Axis intelligent network audio systems include a host of features:
- Message scheduling capabilities
- Onboard message storage
- Up to nine priority levels
- Remote health monitoring
- Two-way communications
- Announcements via cell phone
- Latency adjustments
- And more
More than a public address system
Network audio isn’t just about speakers, it’s about creating a complete end-to-end solution that enhances your customers’ safety, security, and business operations. And here is where the technology excels compared to its analog counterparts. In addition to being a public address system, a network audio system can play an important role in multiple areas of your customers’ operations. With the addition of analytics, network audio can be integrated with video surveillance systems, retail management technology, even environmental sensors and programmed to broadcast appropriate messages in response to specific events. They can complement passive forensic security systems by adding a proactive deterrent element or help stores improve revenue by directing customers to profitable merchandise. They can even be used to reinforce safety and health protocols and much more. Here are a few other examples:
- Business management. Network audio systems can be used to enhance the retail shopping experience. They can be programmed to create a customized audio experience (music, live or prerecorded announcements) within various areas of a store or across an entire chain. Network audio can expedite queue management by directing customers to the next available ticket taker, teller or checkout line. Network audio can be used in parking garages to deter vandalism or on warehouse floors to warn employees about blocking emergency exits.
- Mass communications. In addition to text and email alerts, network audio can help warn people of impending danger — weather alerts, chemical spills, active shooters, etc. — along with instructions on what they should do. Customers can use it to broadcast live or prerecorded evacuation instructions, shelter-in-place procedures or other directions that need to be followed.
- Threat assessment. When integrated with audio analytics, network audio takes safety and security to an even higher level. Audio analytics detect and identify specific acoustic wave patterns. They are often used to point the camera in the direction of the event. Depending on the sound detected, they can also trigger certain actions and specific network audio responses such as a suitable prerecorded audio clip. For example, aggression detection analytics might trigger a page to security. Gunshot detection might trigger an immediate facility lockdown and an automated call to local police.

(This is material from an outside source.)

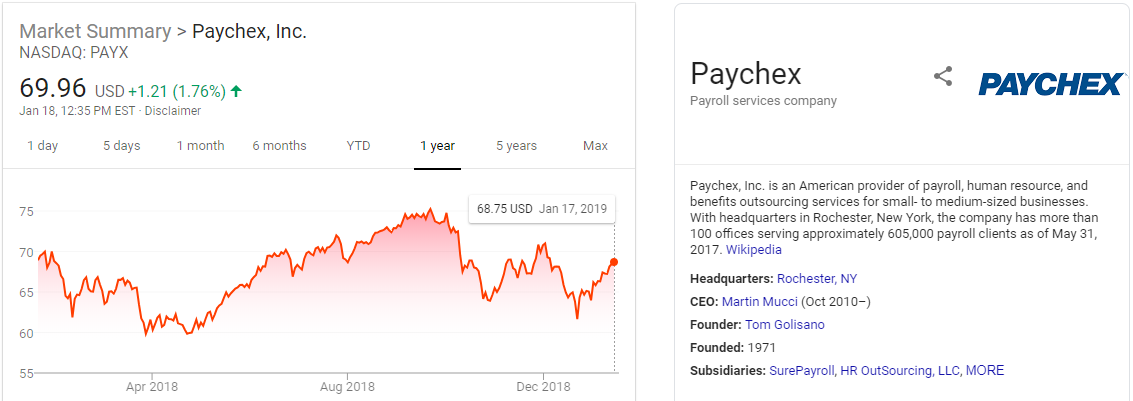The width and height of the screenshot is (1133, 401).
Task: Switch to the 5 days tab
Action: (121, 146)
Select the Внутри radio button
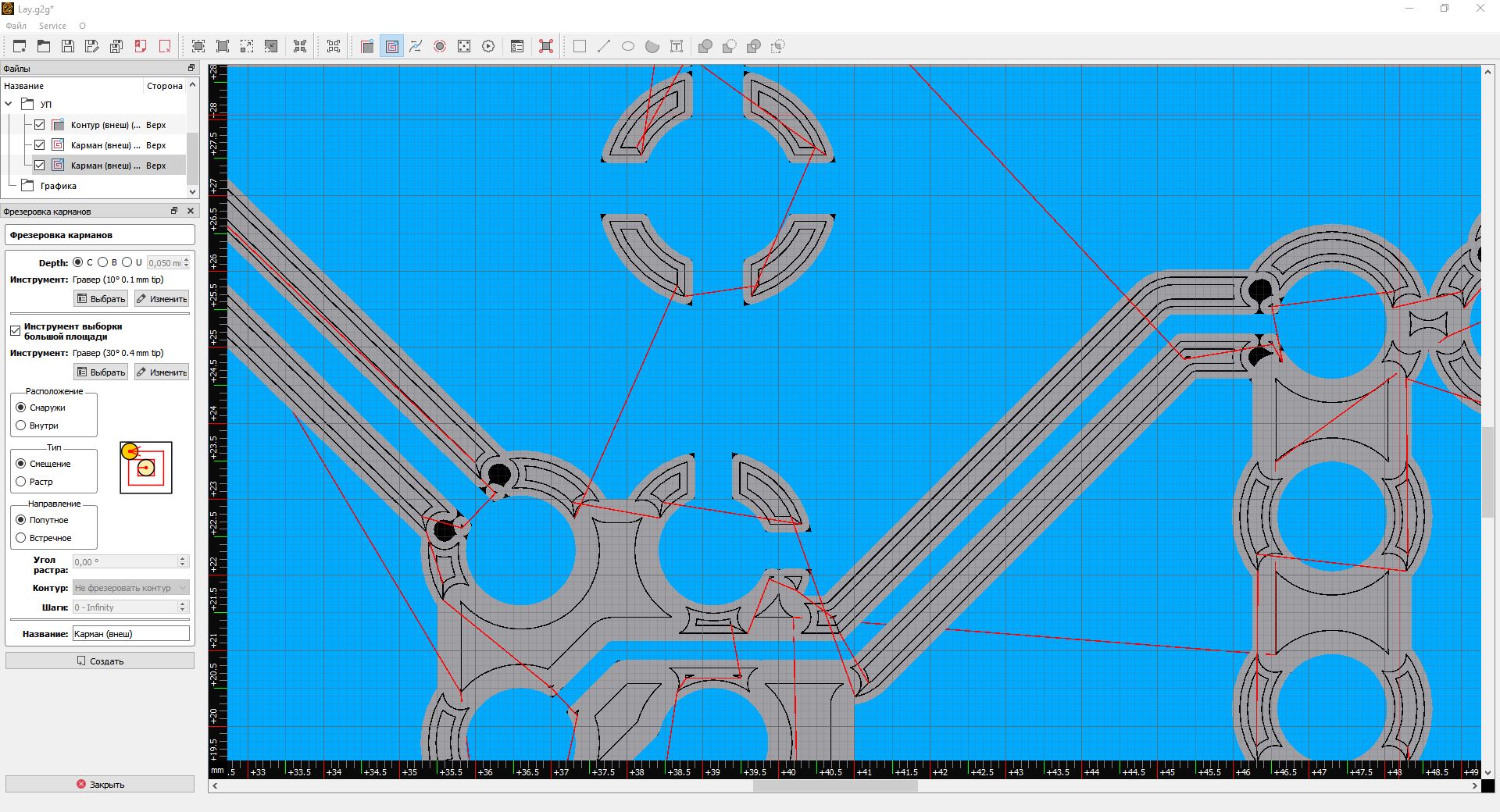 [21, 426]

- Intrusion protection. When a video camera detects someone entering a restricted area or loitering too long in one place, network audio can be programmed to broadcast a warning to trespassers that they’re being watched and should vacate the premises because police are on their way. Or if it’s a student lingering in the hall, the message advises them to get back to class. Studies have shown that the immediacy of the verbal message tends to deter unwanted behavior.
- COVID-19 compliance. Integrating network audio with security cameras can also help promote adherence to safety guidelines, such as broadcasting a reminder to mask up, social distance and use hand sanitizer before entering the building. Network audio can also complement occupancy management efforts, airing a message to patrons to wait to enter if the venue is currently a maximum mandated capacity. While they’re waiting, the audio system can be playing music or looping an infomercial on current sales and daily specials to keep them engaged. At airports and retail stores, network audio can be tied to security cameras at the checkout area to remind shoppers to maintain social distancing while they’re waiting in line.